In accordance with the Safe Harbor provisions of the Private Securities Litigation Reform Act of 1995, the Company cautions that statements in this Current Report on Form 8-K which are forward-looking and which provide other than historical information involve risks and uncertainties that may materially affect the Company’s results of operations. Such forward-looking statements are based on the beliefs of management as well as assumptions made by and information currently available to management.
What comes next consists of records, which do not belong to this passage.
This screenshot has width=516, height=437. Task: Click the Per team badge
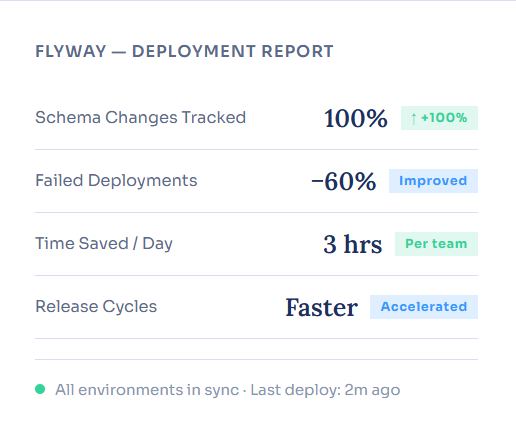pos(436,244)
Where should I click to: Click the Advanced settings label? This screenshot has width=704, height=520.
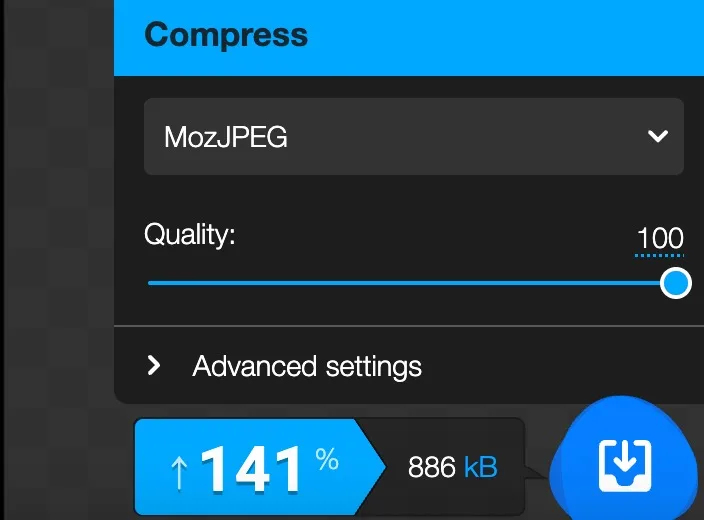click(x=307, y=367)
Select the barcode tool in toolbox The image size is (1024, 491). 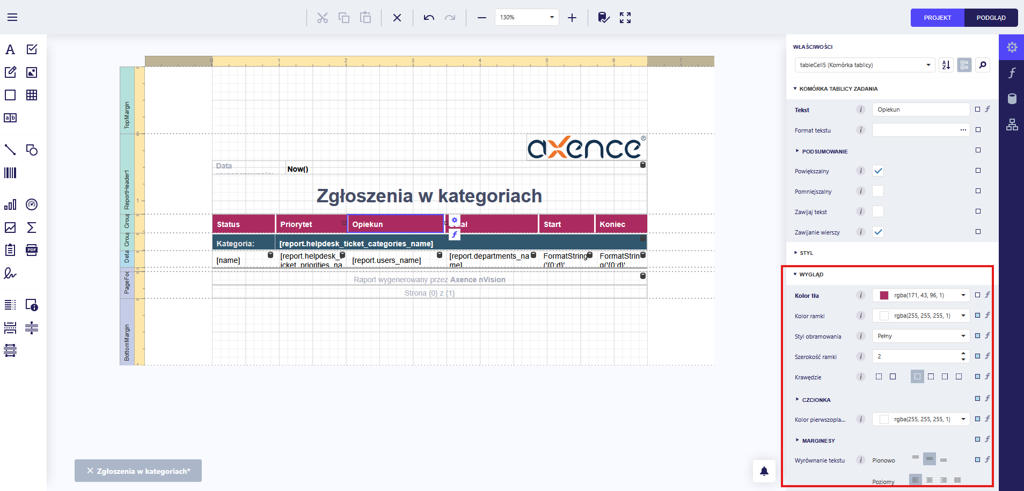point(10,173)
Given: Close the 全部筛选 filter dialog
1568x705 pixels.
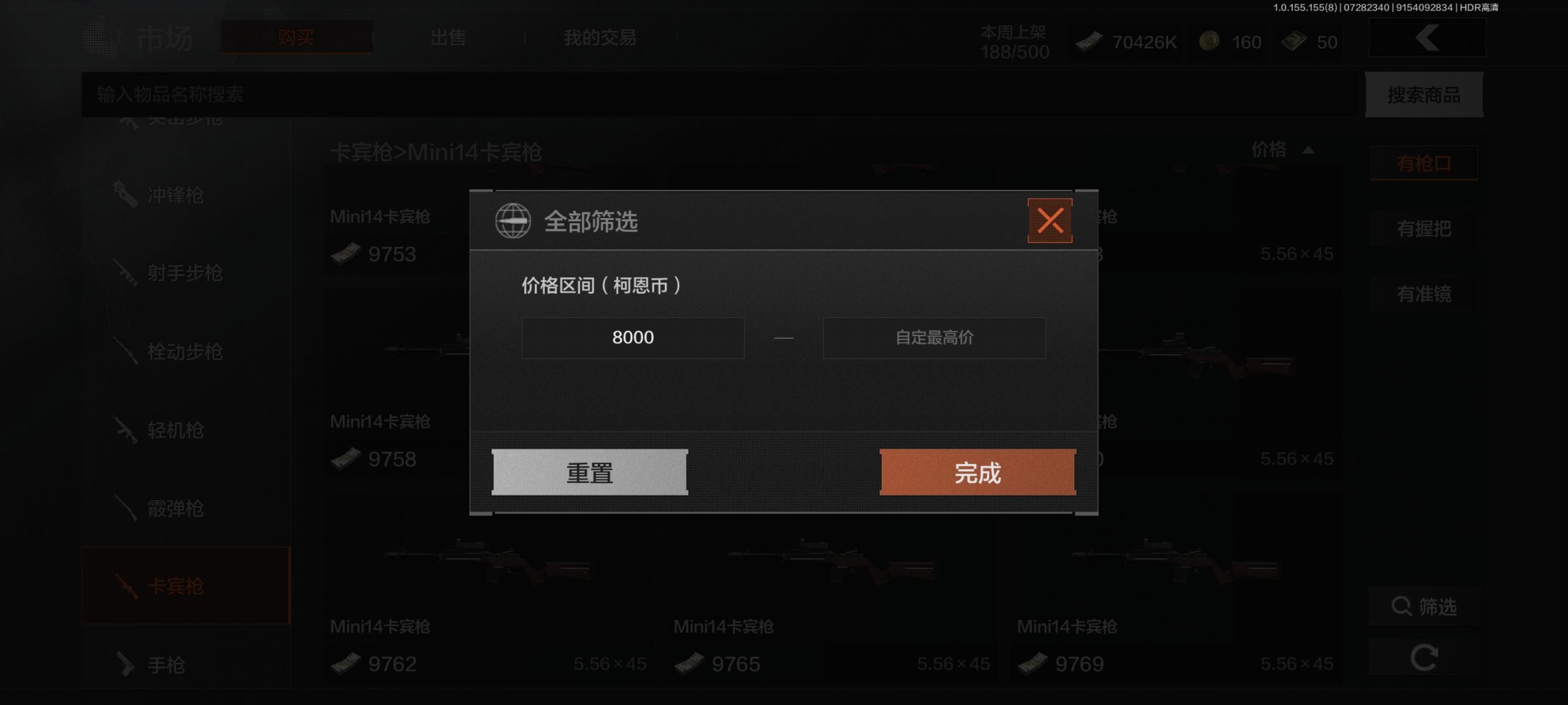Looking at the screenshot, I should (x=1050, y=220).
Actual results could differ materially from those contemplated by the forward-looking statements as a result of certain factors, including but not limited to the possibility that the proposed issuances are not approved by required shareholder or other approvals; the risk that the benefits from the Merger may not be fully realized or may take longer to realize than expected; the ability to promptly and effectively integrate the businesses of the Company and Northern Panther; the reaction of the companies’ customers, employees and counterparties to the transaction; diversion of management time on transaction-related issues; unfavorable exploration results, the prevailing market conditions for metal prices and mining industry cost inputs, environmental and regulatory risks, risks faced by junior companies generally engaged in exploration activities, whether the Company will be able to raise sufficient capital to implement future exploration programs, the impact COVID-19 pandemic on the Company’s operations and financial conditions, and other factors described in the Company’s most recent Annual Report on Form 10-K, Quarterly Reports on Form 10-Q, and Current Reports on Form 8-K filed with the SEC, which can be reviewed at www.sec.gov. While management considers these expectations and assumptions to be reasonable, they are inherently subject to significant business, economic, competitive, regulatory, and other risks, contingencies, and uncertainties, most of which are difficult to predict and many of which are beyond the Company’s control. The Company makes no representation or warranty that the information contained herein is complete and accurate and we have no duty to correct or update any information contained herein.

 

 
 

 

SIGNATURES

 

Pursuant to the requirements of the Securities Exchange Act of 1934, the Registrant has duly caused this report to be signed on its behalf by the undersigned hereunto duly authorized.

 

Date: November 6, 2020 U.S. GOLD CORP.